Element and text position entries
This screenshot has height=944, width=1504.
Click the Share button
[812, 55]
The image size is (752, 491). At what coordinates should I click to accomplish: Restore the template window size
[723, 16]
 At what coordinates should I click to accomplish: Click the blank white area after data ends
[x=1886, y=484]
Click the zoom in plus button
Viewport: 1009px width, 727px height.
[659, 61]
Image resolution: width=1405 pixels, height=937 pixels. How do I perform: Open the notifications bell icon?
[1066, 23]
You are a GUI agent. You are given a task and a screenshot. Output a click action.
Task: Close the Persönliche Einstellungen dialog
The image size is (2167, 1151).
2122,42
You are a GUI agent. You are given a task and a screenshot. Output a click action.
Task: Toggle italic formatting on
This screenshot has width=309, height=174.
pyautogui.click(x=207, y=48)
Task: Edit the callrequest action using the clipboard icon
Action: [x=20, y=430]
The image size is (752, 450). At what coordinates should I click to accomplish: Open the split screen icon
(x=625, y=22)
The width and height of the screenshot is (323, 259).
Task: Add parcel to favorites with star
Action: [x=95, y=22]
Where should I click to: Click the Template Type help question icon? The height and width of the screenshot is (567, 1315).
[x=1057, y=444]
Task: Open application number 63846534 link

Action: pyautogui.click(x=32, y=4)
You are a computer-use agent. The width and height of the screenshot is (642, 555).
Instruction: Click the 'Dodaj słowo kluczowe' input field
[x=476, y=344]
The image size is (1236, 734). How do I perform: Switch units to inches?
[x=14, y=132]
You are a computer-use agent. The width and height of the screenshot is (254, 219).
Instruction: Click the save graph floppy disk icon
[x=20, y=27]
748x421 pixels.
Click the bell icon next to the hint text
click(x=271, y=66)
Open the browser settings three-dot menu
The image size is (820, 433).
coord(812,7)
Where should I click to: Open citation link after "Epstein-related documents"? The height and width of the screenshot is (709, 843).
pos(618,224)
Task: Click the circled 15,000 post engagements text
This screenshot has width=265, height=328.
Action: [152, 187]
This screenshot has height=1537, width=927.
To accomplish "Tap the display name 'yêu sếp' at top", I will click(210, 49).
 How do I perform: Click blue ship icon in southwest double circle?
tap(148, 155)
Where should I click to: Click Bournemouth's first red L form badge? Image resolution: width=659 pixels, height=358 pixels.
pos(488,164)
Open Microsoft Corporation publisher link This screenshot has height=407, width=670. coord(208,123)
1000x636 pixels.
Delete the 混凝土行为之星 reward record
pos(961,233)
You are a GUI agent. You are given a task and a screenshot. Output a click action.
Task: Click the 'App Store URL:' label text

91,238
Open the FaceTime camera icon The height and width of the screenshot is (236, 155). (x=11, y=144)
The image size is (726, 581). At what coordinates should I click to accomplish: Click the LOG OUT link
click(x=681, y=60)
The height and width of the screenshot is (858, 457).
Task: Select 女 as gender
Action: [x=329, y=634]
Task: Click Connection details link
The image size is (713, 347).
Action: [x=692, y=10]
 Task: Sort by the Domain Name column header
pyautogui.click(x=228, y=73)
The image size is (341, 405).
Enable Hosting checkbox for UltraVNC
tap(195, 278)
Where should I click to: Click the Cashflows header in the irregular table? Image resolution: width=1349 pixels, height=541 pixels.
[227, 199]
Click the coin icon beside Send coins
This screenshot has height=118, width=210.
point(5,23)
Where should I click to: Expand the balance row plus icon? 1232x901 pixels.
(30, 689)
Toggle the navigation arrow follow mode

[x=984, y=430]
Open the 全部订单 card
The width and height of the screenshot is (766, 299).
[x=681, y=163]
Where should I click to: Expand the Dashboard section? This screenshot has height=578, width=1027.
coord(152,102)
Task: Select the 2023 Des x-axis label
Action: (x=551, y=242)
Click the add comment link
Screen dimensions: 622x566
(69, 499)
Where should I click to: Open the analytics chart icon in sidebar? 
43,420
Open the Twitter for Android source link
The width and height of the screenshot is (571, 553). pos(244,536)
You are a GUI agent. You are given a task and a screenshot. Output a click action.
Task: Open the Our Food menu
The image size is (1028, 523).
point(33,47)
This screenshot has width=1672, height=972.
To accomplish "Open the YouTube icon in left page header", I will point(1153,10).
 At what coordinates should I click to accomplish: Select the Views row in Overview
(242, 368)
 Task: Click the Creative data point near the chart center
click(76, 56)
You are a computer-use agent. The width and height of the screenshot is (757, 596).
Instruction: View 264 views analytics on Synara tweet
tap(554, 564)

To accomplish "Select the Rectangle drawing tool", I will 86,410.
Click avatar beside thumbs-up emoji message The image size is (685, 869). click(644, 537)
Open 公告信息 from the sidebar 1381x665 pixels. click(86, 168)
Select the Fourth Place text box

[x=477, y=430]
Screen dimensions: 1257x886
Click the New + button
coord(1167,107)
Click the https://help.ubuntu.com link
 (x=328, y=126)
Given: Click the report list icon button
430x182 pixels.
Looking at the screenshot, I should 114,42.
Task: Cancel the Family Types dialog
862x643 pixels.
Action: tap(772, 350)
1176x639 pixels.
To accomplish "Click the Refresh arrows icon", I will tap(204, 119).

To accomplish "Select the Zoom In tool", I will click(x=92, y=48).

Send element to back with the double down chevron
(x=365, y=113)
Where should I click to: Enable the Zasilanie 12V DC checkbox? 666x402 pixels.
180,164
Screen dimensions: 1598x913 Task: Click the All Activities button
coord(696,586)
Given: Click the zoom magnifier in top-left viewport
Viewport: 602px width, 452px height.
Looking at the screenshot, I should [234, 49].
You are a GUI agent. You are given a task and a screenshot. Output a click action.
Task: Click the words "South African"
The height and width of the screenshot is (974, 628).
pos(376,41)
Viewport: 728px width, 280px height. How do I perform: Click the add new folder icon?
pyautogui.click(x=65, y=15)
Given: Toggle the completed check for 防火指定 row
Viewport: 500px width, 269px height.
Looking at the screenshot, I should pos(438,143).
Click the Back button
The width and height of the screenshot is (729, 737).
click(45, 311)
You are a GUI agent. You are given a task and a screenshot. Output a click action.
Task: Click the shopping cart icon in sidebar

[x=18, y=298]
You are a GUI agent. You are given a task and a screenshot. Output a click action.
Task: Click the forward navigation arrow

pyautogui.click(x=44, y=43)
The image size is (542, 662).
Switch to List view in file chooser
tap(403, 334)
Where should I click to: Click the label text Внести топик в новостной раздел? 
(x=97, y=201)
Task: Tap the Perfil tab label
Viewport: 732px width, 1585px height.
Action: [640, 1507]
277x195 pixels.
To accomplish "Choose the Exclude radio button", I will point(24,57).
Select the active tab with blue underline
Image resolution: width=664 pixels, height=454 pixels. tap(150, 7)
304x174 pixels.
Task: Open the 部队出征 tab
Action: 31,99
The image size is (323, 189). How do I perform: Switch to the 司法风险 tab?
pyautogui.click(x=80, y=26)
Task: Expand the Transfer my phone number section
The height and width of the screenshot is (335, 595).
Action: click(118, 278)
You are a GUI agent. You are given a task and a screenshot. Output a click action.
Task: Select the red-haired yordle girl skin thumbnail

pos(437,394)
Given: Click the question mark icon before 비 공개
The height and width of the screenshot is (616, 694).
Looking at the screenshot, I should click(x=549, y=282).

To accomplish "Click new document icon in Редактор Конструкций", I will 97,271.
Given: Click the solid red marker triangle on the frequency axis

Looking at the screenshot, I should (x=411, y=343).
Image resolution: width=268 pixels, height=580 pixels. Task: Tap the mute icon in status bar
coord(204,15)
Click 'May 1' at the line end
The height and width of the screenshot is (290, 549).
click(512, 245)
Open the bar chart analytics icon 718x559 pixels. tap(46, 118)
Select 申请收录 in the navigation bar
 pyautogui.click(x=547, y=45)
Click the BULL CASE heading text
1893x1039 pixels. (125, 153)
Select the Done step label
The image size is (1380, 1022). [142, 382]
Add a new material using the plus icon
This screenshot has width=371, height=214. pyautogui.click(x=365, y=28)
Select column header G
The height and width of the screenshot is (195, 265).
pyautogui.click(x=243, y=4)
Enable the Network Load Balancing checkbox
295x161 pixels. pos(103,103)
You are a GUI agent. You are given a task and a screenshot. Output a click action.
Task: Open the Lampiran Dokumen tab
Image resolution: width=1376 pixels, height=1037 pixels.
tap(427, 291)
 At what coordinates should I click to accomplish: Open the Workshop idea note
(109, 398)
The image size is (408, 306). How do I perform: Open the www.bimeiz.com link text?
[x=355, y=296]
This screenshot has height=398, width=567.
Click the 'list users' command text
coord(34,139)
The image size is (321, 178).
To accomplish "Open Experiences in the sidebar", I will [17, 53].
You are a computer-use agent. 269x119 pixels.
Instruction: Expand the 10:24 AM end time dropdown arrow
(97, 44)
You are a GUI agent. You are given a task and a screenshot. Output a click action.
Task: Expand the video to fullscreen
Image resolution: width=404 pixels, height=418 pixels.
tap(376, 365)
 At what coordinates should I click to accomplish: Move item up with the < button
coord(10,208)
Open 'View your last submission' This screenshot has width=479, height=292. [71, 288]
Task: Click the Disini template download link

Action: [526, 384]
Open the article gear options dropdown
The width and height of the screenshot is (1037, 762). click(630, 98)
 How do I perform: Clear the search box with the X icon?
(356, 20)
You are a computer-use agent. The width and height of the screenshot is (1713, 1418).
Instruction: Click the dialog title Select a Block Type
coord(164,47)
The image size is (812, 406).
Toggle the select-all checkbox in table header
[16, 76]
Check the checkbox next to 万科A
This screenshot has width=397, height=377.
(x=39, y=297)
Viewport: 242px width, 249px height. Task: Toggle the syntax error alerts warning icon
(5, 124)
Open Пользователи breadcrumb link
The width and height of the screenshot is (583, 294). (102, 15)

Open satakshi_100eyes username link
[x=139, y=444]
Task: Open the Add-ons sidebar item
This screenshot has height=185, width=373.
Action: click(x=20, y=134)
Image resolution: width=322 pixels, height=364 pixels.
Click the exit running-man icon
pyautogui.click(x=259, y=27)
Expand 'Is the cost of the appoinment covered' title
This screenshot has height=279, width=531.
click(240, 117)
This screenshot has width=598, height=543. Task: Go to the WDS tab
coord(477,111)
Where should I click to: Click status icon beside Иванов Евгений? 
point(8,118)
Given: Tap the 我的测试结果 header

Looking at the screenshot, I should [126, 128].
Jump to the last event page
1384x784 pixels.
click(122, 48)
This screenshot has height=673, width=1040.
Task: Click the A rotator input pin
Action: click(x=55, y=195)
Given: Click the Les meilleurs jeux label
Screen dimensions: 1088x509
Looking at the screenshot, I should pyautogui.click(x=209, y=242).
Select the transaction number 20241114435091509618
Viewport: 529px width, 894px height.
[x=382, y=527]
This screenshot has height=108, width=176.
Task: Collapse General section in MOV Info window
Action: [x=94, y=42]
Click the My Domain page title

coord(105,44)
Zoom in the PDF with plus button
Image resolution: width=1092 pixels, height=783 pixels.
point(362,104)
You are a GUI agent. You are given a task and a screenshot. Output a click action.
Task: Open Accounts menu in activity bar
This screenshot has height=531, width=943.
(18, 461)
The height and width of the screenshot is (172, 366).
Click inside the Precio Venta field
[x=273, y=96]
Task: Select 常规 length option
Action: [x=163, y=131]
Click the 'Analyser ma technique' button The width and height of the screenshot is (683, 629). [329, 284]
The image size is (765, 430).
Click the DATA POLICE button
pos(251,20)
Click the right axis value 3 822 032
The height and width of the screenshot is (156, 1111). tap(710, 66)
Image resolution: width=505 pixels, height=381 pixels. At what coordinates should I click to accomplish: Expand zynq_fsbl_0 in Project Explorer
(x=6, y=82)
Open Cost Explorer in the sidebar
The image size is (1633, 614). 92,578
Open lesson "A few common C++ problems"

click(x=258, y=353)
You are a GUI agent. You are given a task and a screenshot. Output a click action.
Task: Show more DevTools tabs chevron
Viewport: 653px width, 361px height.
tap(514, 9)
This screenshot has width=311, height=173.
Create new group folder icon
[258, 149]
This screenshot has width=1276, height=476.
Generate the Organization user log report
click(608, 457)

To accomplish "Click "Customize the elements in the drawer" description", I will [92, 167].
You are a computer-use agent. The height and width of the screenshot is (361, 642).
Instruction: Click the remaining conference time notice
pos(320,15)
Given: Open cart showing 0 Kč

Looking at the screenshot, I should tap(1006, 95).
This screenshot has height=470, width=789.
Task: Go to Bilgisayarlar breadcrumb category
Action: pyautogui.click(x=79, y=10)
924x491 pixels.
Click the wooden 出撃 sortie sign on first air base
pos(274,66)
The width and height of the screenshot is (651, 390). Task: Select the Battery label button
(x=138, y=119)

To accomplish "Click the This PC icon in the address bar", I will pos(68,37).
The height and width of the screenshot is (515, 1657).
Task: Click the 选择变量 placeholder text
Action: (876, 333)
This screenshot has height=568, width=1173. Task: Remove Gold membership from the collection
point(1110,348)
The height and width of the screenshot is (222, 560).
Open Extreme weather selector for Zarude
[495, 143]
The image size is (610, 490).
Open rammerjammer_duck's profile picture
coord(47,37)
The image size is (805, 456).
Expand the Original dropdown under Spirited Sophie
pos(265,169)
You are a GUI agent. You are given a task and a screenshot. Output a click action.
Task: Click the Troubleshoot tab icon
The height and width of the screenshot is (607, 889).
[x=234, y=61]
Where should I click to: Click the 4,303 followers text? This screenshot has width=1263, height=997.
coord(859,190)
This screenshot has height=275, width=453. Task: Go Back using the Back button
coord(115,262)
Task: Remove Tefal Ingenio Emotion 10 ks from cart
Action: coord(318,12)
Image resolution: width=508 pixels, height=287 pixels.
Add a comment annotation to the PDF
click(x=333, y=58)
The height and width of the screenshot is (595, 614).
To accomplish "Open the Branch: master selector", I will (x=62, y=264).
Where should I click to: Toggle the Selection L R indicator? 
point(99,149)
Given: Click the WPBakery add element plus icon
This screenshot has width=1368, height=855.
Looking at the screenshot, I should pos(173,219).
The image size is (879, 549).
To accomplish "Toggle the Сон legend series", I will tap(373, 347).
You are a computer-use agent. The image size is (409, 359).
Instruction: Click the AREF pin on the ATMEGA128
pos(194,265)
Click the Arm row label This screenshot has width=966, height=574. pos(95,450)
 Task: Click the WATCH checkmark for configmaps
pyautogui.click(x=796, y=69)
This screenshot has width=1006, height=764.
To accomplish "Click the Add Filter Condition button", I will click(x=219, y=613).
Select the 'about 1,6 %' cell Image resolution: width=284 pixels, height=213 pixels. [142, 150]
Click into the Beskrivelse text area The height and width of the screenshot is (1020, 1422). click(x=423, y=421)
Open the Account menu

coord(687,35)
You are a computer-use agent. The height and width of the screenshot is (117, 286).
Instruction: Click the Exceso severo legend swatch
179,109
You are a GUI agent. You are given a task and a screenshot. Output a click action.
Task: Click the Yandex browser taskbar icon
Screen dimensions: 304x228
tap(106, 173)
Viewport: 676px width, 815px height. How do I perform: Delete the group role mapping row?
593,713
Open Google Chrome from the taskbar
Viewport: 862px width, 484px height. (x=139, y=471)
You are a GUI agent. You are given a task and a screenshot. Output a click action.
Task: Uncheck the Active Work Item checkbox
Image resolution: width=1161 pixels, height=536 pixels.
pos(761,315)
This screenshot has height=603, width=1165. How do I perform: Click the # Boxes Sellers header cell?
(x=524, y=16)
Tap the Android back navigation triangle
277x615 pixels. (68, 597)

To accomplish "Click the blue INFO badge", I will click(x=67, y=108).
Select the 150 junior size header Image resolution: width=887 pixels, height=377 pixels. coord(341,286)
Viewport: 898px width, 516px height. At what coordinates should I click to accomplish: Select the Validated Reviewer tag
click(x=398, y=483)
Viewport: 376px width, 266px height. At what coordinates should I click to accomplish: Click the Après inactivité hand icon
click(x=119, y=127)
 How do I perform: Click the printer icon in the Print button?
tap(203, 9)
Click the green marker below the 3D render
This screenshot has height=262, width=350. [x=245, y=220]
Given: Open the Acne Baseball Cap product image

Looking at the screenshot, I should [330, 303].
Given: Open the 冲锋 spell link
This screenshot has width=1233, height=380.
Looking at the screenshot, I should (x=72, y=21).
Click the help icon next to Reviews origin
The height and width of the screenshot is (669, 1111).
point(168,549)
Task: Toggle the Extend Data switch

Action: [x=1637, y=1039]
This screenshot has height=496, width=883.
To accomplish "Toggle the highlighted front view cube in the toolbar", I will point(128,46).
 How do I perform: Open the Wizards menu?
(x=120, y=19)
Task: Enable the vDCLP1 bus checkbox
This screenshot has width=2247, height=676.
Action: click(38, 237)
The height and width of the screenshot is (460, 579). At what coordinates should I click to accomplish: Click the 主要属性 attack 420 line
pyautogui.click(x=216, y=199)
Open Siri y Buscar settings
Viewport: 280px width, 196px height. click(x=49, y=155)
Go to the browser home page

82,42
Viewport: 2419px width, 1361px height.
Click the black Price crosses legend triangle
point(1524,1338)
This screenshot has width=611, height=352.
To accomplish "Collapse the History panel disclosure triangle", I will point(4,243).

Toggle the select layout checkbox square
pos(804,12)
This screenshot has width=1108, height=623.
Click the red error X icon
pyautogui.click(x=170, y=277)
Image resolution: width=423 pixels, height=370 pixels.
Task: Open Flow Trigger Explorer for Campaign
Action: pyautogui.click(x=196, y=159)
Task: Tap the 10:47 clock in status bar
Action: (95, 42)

• **Exercise**
Rewrite the entries starting at the line containing "Open the FaceTime" and ending at the line containing "[x=681, y=163]", with "Cashflows" changed to "Revenues" and nothing else altered.

• **Correct response**
Open the FaceTime camera icon The height and width of the screenshot is (236, 155). (x=11, y=144)
The image size is (726, 581). At what coordinates should I click to accomplish: Click the LOG OUT link
click(x=681, y=60)
The height and width of the screenshot is (858, 457).
Task: Select 女 as gender
Action: [x=329, y=634]
Task: Click Connection details link
The image size is (713, 347).
Action: [x=692, y=10]
 Task: Sort by the Domain Name column header
pyautogui.click(x=228, y=73)
The image size is (341, 405).
Enable Hosting checkbox for UltraVNC
tap(195, 278)
Where should I click to: Click the Revenues header in the irregular table? Image resolution: width=1349 pixels, height=541 pixels.
[227, 199]
Click the coin icon beside Send coins
This screenshot has height=118, width=210.
point(5,23)
Where should I click to: Expand the balance row plus icon? 1232x901 pixels.
(30, 689)
Toggle the navigation arrow follow mode

[x=984, y=430]
Open the 全部订单 card
The width and height of the screenshot is (766, 299).
[x=681, y=163]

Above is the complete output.